Under physiological conditions, glucocorticoids possess various functions including modulation of carbohydrate, protein, lipid, and nucleic acid metabolism; sharp increases are observed in response to stressors that threaten homeostasis. These properties, and especially the anti-inflammatory activity, are extensively used in pharmaceutical industry to produce several medical formulations.

This industrial manufacturing could lead to some exposures to glucocorticoids in occupational settings that possibly entail hazards for workers’ health, thus far not adequately considered nor thoroughly investigated.

Some evidence [13] pointed out Cushingoid symptoms, adrenocortical insufficiency, and skin disorders due to chronic accidental absorption of glucocorticoids. To our knowledge, from early 80’s to date no other study focused on this specific issue and therefore no assessment of environmental monitoring or human biomonitoring was provided despite the wide variety of clinical problems related to therapies with glucocorticoids and the low plasmatic level at which these molecules execute their endocrine action [4].
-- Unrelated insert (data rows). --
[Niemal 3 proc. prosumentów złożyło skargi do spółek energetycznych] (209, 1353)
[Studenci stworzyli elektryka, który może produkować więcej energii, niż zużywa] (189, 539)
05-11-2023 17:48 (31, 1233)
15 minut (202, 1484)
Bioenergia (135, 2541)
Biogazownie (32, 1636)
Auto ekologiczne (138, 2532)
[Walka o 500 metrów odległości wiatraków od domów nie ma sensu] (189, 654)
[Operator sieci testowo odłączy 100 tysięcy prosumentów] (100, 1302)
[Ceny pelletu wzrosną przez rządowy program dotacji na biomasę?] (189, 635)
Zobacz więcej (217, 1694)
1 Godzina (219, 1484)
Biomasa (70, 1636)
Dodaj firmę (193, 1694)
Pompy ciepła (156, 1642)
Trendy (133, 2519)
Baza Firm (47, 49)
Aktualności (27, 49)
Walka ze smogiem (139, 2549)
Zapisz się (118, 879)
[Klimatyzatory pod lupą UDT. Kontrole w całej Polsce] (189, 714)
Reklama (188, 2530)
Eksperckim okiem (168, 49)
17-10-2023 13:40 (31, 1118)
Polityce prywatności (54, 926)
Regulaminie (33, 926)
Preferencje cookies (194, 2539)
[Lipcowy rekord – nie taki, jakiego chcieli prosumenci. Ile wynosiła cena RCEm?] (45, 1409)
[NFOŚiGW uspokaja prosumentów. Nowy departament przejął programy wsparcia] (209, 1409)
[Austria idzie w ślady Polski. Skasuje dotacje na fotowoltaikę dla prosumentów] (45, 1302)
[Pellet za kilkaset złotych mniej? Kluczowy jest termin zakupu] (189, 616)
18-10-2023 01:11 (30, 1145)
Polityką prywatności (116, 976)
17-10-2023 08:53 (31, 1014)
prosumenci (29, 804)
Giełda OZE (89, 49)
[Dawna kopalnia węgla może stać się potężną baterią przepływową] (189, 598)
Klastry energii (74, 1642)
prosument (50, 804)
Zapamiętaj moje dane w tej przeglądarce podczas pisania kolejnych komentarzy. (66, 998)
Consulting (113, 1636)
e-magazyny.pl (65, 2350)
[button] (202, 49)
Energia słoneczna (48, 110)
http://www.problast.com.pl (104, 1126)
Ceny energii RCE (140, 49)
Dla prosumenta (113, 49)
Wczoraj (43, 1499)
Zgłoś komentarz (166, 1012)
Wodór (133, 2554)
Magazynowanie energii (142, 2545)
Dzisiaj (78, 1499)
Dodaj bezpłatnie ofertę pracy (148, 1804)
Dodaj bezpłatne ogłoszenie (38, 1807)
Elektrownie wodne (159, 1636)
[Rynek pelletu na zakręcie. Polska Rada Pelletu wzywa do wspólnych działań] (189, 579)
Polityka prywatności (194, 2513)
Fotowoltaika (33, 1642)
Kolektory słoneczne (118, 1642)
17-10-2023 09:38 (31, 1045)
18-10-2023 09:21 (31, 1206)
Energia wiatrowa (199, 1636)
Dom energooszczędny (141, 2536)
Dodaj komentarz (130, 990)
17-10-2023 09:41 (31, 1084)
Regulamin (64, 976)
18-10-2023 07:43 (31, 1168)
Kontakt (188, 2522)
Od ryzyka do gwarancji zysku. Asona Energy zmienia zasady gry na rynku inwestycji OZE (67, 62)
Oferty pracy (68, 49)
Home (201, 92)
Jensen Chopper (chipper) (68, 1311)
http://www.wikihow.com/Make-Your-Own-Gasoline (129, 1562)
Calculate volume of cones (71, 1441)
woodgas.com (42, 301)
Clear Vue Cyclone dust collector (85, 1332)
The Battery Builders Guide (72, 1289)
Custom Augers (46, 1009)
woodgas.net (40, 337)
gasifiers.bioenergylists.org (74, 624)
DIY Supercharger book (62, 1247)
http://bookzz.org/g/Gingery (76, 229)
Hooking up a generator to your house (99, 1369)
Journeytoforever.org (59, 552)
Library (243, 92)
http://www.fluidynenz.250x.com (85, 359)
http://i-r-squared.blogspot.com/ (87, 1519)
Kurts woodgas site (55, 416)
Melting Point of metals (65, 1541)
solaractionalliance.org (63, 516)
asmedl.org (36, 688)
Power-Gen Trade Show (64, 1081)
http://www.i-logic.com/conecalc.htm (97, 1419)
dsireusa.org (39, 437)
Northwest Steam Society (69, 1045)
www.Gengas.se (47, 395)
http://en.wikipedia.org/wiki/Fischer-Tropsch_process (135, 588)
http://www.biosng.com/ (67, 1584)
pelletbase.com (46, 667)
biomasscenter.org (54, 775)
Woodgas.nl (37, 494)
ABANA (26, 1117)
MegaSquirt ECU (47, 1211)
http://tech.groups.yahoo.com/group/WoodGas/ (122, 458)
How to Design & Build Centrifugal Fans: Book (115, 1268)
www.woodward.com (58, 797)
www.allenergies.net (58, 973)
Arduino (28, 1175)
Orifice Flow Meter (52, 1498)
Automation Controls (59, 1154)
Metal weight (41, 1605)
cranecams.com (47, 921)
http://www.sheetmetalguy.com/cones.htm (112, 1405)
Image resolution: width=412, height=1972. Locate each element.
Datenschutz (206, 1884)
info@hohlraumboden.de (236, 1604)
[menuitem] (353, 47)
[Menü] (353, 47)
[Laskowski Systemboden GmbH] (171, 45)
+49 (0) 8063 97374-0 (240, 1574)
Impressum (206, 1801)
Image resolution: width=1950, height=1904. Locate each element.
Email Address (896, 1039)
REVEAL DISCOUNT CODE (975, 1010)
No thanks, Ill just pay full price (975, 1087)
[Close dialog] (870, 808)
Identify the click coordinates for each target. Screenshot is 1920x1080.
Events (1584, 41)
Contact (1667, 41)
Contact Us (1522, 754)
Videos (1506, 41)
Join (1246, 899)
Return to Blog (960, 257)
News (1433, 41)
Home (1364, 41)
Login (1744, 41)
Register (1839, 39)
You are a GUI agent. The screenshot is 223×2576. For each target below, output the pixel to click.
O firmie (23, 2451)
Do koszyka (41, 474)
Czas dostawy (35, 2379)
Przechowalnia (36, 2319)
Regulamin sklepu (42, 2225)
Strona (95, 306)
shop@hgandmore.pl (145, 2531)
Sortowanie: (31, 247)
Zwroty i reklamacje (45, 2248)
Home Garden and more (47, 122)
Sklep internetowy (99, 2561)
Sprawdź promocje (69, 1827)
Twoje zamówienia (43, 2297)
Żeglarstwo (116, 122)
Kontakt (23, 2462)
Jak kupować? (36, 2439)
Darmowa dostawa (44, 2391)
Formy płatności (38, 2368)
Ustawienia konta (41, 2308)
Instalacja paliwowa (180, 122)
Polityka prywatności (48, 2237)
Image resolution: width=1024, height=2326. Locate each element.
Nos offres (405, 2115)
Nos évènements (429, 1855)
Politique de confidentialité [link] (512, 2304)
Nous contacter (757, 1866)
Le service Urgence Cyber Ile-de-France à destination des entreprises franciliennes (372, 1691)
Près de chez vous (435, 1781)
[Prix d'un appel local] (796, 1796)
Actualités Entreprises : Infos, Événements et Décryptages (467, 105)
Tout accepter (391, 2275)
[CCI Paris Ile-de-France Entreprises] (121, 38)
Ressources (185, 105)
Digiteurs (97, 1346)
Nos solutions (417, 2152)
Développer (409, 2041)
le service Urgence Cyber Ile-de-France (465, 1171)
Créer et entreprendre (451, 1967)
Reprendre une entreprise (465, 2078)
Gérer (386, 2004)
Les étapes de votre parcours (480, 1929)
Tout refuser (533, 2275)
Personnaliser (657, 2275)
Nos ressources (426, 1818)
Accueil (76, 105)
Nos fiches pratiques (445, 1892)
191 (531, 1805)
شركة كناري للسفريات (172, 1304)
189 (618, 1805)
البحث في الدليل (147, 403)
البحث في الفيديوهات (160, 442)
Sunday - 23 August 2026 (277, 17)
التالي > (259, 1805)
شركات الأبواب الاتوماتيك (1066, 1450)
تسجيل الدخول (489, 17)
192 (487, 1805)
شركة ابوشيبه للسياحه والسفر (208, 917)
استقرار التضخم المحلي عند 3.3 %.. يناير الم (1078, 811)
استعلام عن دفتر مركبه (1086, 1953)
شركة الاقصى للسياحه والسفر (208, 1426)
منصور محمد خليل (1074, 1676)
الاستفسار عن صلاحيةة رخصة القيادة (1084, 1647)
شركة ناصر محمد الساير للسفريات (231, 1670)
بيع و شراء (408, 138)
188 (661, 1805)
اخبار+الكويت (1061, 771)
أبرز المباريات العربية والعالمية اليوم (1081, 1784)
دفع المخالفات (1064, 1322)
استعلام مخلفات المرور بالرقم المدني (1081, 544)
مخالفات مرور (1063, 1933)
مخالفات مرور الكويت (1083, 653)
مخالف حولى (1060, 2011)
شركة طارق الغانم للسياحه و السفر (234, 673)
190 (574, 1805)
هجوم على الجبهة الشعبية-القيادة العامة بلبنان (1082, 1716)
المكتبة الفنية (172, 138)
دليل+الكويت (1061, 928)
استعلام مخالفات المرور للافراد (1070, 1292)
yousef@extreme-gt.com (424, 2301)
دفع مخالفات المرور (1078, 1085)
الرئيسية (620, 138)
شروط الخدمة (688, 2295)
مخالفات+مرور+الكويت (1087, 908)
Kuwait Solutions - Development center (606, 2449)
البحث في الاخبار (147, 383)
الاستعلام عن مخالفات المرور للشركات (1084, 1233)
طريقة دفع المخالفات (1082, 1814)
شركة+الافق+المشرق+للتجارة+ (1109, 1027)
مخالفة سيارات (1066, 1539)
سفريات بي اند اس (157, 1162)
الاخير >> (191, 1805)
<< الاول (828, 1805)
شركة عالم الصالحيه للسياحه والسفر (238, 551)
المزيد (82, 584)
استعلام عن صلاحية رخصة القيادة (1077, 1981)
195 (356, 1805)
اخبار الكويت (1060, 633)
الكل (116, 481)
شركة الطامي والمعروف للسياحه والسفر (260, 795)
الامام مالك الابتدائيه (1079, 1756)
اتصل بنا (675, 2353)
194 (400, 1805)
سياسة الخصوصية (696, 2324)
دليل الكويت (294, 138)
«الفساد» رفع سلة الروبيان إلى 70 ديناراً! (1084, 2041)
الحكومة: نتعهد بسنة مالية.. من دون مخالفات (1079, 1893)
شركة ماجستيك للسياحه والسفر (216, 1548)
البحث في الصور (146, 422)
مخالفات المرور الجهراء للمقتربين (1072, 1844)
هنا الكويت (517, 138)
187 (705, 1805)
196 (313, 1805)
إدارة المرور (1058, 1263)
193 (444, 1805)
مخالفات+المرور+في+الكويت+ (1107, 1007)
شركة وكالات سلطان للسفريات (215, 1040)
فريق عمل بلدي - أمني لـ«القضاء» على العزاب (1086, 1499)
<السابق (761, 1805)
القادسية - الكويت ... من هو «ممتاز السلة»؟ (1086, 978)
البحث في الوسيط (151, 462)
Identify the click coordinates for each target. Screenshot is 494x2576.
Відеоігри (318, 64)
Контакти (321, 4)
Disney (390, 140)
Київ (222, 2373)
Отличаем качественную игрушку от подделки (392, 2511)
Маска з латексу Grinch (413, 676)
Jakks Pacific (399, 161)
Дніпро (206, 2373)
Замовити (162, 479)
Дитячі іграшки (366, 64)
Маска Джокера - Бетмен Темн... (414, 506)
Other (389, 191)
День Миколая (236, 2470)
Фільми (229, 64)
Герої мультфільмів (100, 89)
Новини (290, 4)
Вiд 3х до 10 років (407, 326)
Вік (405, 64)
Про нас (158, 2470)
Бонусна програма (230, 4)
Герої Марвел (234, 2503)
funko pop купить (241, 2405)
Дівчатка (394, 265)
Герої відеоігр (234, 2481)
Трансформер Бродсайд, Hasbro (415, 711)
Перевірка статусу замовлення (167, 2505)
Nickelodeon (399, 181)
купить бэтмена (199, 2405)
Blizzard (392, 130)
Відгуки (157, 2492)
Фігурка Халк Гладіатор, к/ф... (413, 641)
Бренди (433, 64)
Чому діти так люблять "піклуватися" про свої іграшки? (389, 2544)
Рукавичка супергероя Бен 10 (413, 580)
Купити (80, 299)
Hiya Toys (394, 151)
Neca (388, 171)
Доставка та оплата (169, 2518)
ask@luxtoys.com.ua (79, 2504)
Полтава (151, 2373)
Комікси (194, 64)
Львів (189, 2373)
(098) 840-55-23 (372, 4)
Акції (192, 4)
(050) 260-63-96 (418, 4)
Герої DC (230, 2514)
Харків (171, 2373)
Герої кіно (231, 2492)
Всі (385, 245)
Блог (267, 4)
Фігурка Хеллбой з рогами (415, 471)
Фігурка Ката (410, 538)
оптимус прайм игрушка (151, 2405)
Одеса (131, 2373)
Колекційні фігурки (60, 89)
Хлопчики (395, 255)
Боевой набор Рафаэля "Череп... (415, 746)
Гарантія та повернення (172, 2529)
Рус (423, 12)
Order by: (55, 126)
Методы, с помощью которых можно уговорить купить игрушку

Furthermore, occupational exposures generally entail low doses of environmental pollutants assumed for long periods. The effect of such a kind of exposure to glucocorticoids is thus far neglected as well as the simultaneous exposure to different molecules.

Such occupational exposures start to concern occupational physicians and industrial hygienists, requiring the development of analytical techniques is accurate and reliable.

In this regard, our survey needed the measurement of 21 different glucocorticoids from air, hand washing, pad-test, and wipe-test (UNI CEN/TS 15279:2006). Thus, an adequate analytical method to quantify simultaneously 21 different compounds of interest using UPLC and tandem mass spectrometry was developed.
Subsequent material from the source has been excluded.